_TASK LIST_
1 > Decide whether each statement agrees with the accounts of postpartum depression below. Answer yes or no for each, and quote the words of the text that settle it. (a) In the first account, the writer's mental health improved after leaving the abusive relationship. (b) In the second account, the writer has stopped taking the prescribed medication. (c) In the first account, the writer coped by going for walks once the son was in bed.
2 > Carry the accounts of postpartum depression further, beginning after their final sentence.

_SOURCE TEXT_
Postpartum depression for me was constant crying… lonely nights I fed my son while my sons father slept his night away. No help, abused mentally and physically from him. I hated my body, body dysmorphia escalated tremendously after having my son. I constantly wondered how I would ever make it the next 18 years.. I coped by taking baths after my son finally was in bed and I had time to relax and get out of my head. After I left my abusive relationship my mental health got so much better. But I still struggle really bad about the same time every night. It’s between 8:30 when I put my son to bed until I get my brain to turn off around 1:00 am when I finally fall into a drifting sleep… For example, When I hung out with you guys this past weekend I got there at 9 and by 10:30 when I left I was so secluded and depressed and in my own head I felt a burden I felt not welcomed I felt out of place and a voice in my head told me I needed to leave.
I had postpartum depression as well as postpartum anxiety. My brain was a living hell. I was too anxious to leave my house because i was convinced that someone was going to take my baby. Then I was too depressed to leave my bed. So I laid in bed with my baby and believed that a plane was going to crash through the roof of my house and kill us all. At that point I knew I couldn’t battle this alone. My OBGYN prescribed me some medication for my symptoms and I have been fine on medication since. As of right now it is not a good idea to take myself off of the medication even though it has been 2 years since my last baby was born. Becoming a mom has completely changed my chemical makeup and I will most likely have the effects forever.

[Records excerpted from a collection]
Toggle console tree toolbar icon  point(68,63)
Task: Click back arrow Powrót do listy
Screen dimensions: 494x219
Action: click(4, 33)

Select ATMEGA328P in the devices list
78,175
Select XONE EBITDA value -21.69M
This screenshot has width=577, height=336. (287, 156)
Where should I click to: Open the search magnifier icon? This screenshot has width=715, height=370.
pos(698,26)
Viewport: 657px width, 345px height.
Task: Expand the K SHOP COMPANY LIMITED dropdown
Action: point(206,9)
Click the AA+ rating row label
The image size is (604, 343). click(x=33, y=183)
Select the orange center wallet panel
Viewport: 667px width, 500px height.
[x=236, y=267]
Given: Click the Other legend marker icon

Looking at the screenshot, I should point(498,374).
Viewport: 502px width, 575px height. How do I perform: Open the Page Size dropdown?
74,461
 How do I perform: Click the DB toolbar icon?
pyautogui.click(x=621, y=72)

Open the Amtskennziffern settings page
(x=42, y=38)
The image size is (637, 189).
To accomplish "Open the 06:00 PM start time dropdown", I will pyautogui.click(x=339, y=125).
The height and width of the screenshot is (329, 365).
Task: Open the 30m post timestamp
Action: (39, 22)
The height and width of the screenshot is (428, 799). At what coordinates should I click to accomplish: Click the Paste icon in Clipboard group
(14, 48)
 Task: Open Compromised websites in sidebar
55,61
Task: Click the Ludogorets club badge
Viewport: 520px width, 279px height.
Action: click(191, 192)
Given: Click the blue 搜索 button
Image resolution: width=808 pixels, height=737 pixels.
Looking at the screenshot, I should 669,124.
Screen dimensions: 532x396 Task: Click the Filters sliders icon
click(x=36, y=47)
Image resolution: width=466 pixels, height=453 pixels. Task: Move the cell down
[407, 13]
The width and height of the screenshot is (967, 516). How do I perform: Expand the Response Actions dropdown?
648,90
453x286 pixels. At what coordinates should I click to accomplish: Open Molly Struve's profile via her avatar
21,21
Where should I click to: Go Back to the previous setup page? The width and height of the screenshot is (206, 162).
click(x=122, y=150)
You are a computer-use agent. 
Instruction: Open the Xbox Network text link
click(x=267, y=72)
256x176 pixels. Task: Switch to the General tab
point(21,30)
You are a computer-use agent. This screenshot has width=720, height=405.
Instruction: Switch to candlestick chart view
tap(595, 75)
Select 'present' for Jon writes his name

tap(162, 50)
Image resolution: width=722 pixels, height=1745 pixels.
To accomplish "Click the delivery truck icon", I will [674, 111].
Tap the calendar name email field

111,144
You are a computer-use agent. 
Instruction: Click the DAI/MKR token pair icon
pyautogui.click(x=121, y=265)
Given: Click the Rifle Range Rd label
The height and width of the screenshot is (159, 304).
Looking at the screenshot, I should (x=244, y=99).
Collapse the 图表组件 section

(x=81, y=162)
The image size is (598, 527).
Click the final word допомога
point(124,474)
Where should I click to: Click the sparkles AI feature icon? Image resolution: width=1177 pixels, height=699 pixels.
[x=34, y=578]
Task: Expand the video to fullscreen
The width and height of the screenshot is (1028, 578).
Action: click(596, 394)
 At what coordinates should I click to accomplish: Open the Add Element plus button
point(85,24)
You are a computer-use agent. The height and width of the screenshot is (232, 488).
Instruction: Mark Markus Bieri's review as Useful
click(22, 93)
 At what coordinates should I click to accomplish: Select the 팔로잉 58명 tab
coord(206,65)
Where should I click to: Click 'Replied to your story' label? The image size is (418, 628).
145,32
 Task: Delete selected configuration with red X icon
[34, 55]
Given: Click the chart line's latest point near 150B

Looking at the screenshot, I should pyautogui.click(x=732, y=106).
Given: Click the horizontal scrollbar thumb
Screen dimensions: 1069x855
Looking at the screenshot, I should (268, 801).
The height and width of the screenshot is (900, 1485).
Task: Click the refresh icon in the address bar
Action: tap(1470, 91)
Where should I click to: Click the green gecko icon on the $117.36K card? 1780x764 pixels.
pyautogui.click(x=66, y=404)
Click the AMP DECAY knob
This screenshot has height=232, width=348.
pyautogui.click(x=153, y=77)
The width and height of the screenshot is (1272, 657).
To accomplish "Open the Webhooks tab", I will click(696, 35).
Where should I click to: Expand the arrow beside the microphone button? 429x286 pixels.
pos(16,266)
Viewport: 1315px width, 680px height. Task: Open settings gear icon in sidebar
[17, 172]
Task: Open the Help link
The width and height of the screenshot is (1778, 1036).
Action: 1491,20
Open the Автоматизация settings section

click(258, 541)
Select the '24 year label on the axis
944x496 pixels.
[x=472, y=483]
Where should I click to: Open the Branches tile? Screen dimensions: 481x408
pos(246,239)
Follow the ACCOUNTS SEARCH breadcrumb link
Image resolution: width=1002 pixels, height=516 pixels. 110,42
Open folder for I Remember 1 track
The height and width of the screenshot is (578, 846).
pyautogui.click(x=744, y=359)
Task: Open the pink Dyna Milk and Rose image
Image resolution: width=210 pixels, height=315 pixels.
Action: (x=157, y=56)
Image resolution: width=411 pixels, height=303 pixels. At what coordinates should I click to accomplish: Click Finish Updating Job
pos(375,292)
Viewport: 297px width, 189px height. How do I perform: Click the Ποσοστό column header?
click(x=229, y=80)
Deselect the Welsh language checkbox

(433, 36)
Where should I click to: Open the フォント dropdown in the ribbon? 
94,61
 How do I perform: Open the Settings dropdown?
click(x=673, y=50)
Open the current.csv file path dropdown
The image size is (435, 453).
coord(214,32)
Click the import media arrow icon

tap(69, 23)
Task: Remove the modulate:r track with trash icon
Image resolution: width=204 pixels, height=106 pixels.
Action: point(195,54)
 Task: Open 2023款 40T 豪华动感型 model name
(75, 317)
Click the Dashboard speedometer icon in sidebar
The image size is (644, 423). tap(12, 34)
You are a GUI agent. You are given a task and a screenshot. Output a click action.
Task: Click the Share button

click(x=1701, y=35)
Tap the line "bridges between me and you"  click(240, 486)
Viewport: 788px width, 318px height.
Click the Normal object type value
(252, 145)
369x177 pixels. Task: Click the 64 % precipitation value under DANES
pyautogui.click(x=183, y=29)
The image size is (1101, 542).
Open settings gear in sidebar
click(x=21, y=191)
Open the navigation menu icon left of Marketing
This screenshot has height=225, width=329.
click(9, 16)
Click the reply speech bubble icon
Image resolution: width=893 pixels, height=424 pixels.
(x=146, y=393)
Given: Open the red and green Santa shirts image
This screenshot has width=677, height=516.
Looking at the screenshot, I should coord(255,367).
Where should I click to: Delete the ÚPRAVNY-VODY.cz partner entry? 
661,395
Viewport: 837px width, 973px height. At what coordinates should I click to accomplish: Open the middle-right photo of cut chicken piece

_RESULTS IN ORDER_
1 >
(a) Yes: "After I left my abusive relationship my mental health got so much better."
(b) No: "As of right now it is not a good idea to take myself off of the medication"
(c) No: "I coped by taking baths after my son finally was in bed"

2 >
Of course!! So with our oldest I had postpartum depression that began around 6 months postpartum. I kept silent about it until one night I packed a bag and was going to leave. Idk where I was going to go but I felt like (dad) and (name) were so much better off without me. I ended up talking myself out of it but keeping my bag packed. A few days later I decided instead of leaving with no where to go I was going to just end things period. (Dad) came home from work and called my dad, I went to a doctor and was put under a 24 hour watch. From then on I was on medication (citalopram) until I weened off months later when I felt much better! After our 2nd I began taking medication right at birth but it wasn’t enough. From my 6 week visit i spoke with my ob and she got me set up with therapy! I went for a year after that and was diagnosed with PPD (as I knew), PPTSD, PPOCD and derealization disorder. Through therapy I learned coping mechanisms for my ocd and derealization and it helped me overall with my depression just to speak openly about how I feel.
With our final baby I began taking citalopram immediately after birth again. Since she was born at 32 weeks everyday when I was there with her in the NICU a therapist would come talk to me to check in. Since I have the history of depression and an suicide attempt they wanted to keep an extremely close eye on me. Since she came home I have a social worker who calls every other week to check in on me and we chat. Next month I will begin therapy once again to help get me through the immediate postpartum period!
Growing and taking care of a baby is hard. It’s even harder when you are fighting your mental health. It’s important that moms, whether new or veteran, get love and support from their families and friends. They need to be in tune with their emotions and are able to read their bodies to determine if something is off. You are not alone mommas!
If you know someone in a crisis: Call 911 in an emergency. National Suicide Prevention Lifeline at 1-800-273-8255. TTY at 1-800-799-4889. The Crisis Text Line is open 24 hours a days, 7 days a week. Text HELLO to 741741.